An exact copy of all the data is the expected answer.

_Data extracted from a collection:_
- Opening Delimiter -

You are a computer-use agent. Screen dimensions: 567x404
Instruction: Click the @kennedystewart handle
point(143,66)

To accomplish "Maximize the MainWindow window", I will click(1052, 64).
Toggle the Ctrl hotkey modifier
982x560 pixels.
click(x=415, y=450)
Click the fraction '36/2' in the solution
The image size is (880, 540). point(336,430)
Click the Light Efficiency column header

- Closing Delimiter -

_Exercise answer:_
You are a computer-use agent. Screen dimensions: 567x404
Instruction: Click the @kennedystewart handle
point(143,66)

To accomplish "Maximize the MainWindow window", I will click(1052, 64).
Toggle the Ctrl hotkey modifier
982x560 pixels.
click(x=415, y=450)
Click the fraction '36/2' in the solution
The image size is (880, 540). point(336,430)
Click the Light Efficiency column header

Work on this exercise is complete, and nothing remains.